• _TASK INSTRUCTIONS_
Copy nothing but the line with "Μπαρκολά] (32, 2087)" and the lines that follow it to the end of the entries below, and keep the pictures out.

Stored data
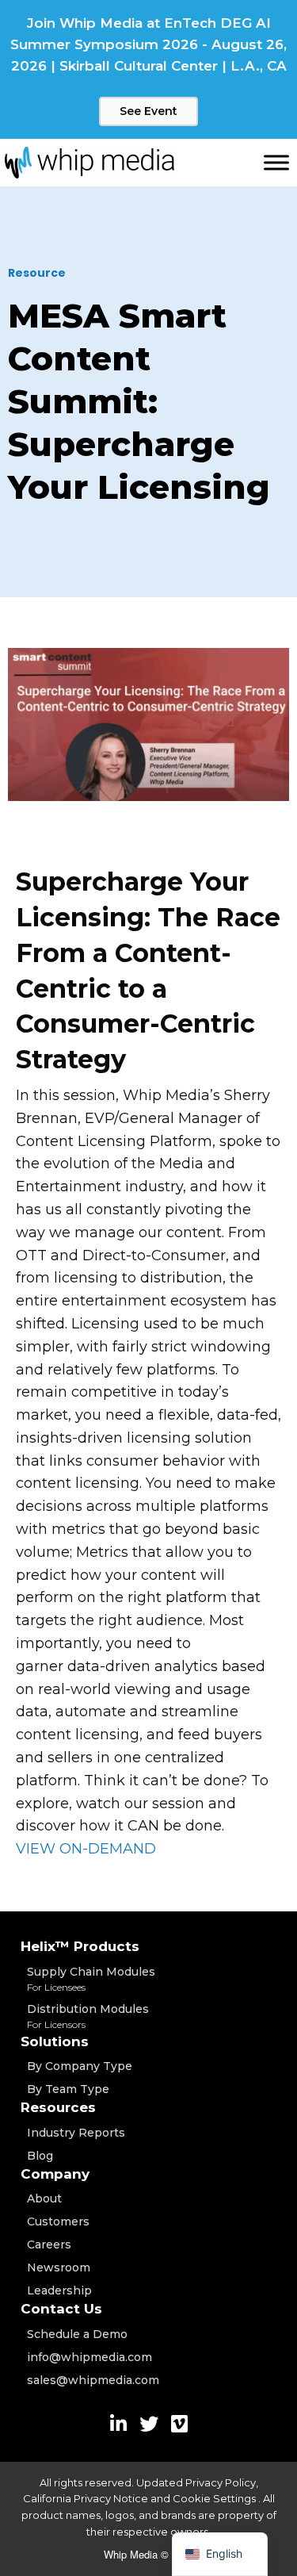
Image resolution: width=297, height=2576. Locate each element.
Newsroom (58, 2267)
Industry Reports (76, 2133)
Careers (49, 2244)
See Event (148, 111)
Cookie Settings (215, 2498)
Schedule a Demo (77, 2334)
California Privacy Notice (85, 2498)
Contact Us (61, 2309)
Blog (40, 2156)
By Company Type (79, 2066)
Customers (58, 2221)
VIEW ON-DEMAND (86, 1848)
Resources (58, 2107)
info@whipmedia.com (89, 2357)
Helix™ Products (80, 1946)
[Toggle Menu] (276, 162)
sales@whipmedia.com (93, 2380)
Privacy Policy (220, 2482)
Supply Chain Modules (91, 1979)
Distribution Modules (88, 2016)
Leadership (59, 2290)
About (44, 2198)
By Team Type (68, 2089)
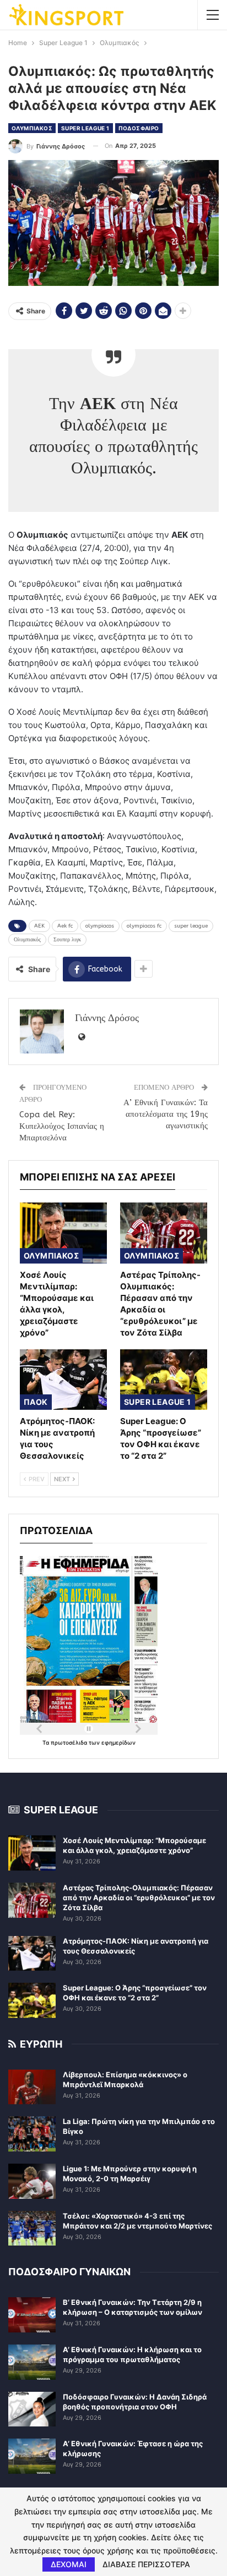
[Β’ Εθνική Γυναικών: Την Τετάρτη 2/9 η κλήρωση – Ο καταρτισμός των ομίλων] (32, 2314)
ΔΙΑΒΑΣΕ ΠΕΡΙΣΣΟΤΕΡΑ (146, 2564)
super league (191, 926)
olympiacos (99, 926)
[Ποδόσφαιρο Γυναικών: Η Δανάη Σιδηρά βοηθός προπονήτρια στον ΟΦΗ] (32, 2409)
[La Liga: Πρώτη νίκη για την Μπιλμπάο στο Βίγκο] (32, 2134)
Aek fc (65, 926)
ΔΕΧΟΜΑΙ (69, 2564)
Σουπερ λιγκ (67, 939)
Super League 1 (85, 128)
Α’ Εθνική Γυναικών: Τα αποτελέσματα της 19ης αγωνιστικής (165, 1113)
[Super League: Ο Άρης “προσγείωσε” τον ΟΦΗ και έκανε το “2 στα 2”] (163, 1379)
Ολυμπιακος (32, 128)
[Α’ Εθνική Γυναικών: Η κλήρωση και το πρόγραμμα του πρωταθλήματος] (32, 2362)
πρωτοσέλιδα (70, 1742)
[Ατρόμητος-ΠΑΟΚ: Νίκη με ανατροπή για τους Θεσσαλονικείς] (63, 1379)
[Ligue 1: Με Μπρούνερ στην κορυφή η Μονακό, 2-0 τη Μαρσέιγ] (32, 2181)
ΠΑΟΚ (36, 1401)
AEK (39, 926)
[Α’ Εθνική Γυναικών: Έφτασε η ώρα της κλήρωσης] (32, 2456)
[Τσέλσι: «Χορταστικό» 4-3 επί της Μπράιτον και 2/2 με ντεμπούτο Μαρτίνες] (32, 2228)
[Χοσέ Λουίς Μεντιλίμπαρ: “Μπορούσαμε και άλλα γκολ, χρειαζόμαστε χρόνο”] (63, 1233)
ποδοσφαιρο (138, 128)
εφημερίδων (118, 1742)
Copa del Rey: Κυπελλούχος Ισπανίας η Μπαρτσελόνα (61, 1126)
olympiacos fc (144, 926)
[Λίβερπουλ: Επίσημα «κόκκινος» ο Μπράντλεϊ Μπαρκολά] (32, 2087)
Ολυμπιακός (27, 939)
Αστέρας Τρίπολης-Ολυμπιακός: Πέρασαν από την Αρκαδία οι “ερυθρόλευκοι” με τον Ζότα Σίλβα (139, 1897)
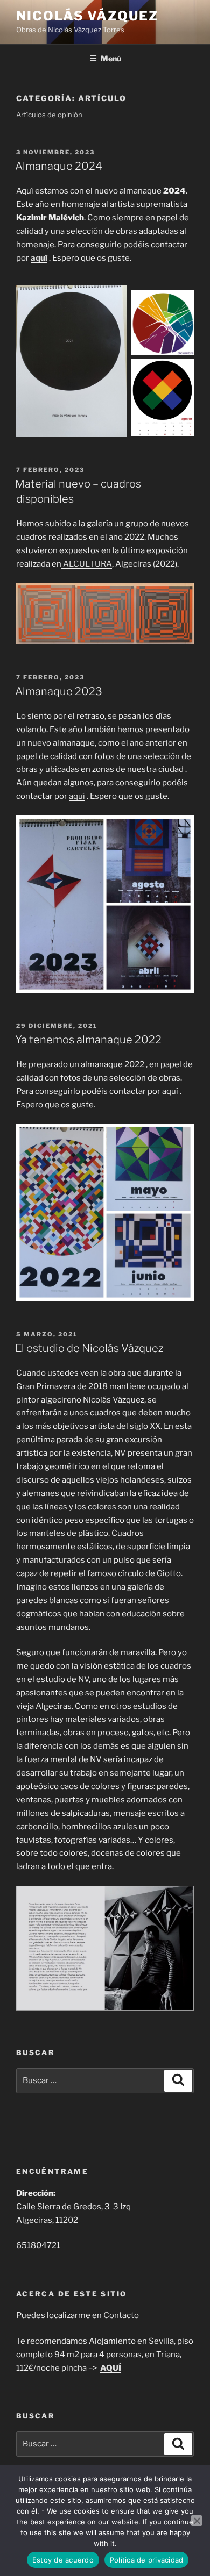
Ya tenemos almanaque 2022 (88, 1039)
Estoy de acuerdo (63, 2560)
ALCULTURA (86, 564)
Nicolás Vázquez (87, 16)
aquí (39, 258)
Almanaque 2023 (58, 691)
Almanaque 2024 (58, 166)
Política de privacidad (147, 2560)
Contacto (121, 2315)
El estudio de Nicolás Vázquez (89, 1348)
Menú (111, 58)
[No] (196, 2520)
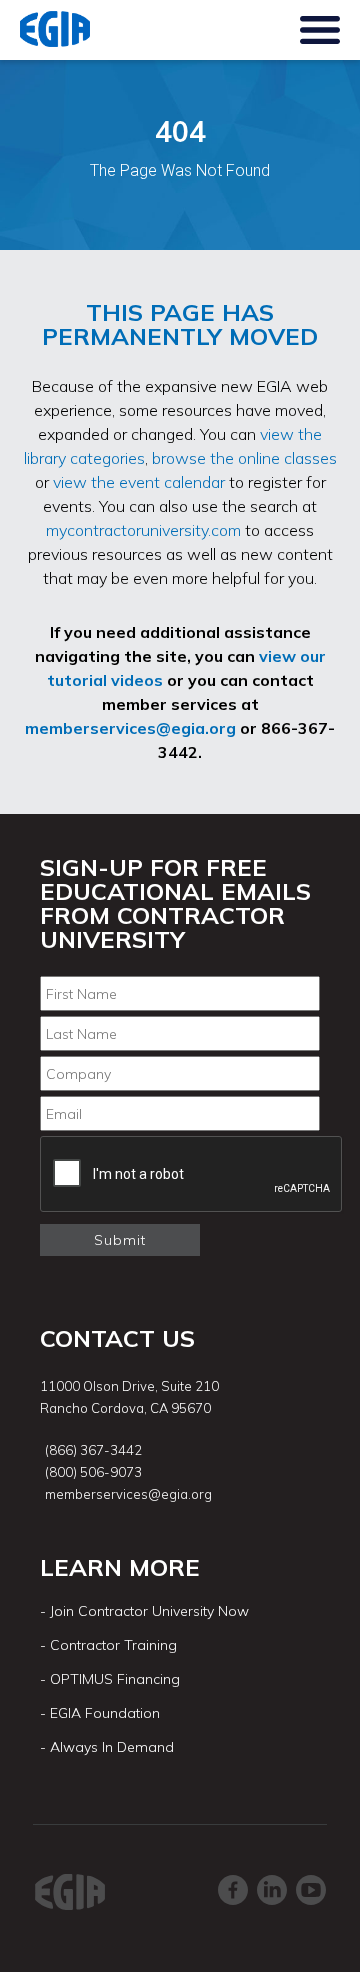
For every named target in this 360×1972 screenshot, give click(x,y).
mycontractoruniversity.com (143, 530)
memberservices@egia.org (130, 728)
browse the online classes (244, 458)
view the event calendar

• _SOLVED EXERCISE_
[Λίβερπουλ: Επίσημα «κόκκινος» ο Μπράντλεϊ Μπαρκολά] (32, 2087)
Ολυμπιακός (27, 939)
Αστέρας Τρίπολης-Ολυμπιακός: Πέρασαν από την Αρκαδία οι “ερυθρόλευκοι” με τον Ζότα Σίλβα (139, 1897)
Ya tenemos almanaque 2022 (88, 1039)
Estoy de acuerdo (63, 2560)
ALCULTURA (86, 564)
Nicolás Vázquez (87, 16)
aquí (39, 258)
Almanaque 2023 (58, 691)
Almanaque 2024 (58, 166)
Política de privacidad (147, 2560)
Contacto (121, 2315)
El estudio de Nicolás Vázquez (89, 1348)
Menú (111, 58)
[No] (196, 2520)
For every named target in this 360×1972 screenshot, give click(x,y).
mycontractoruniversity.com (143, 530)
memberservices@egia.org (130, 728)
browse the online classes (244, 458)
view the event calendar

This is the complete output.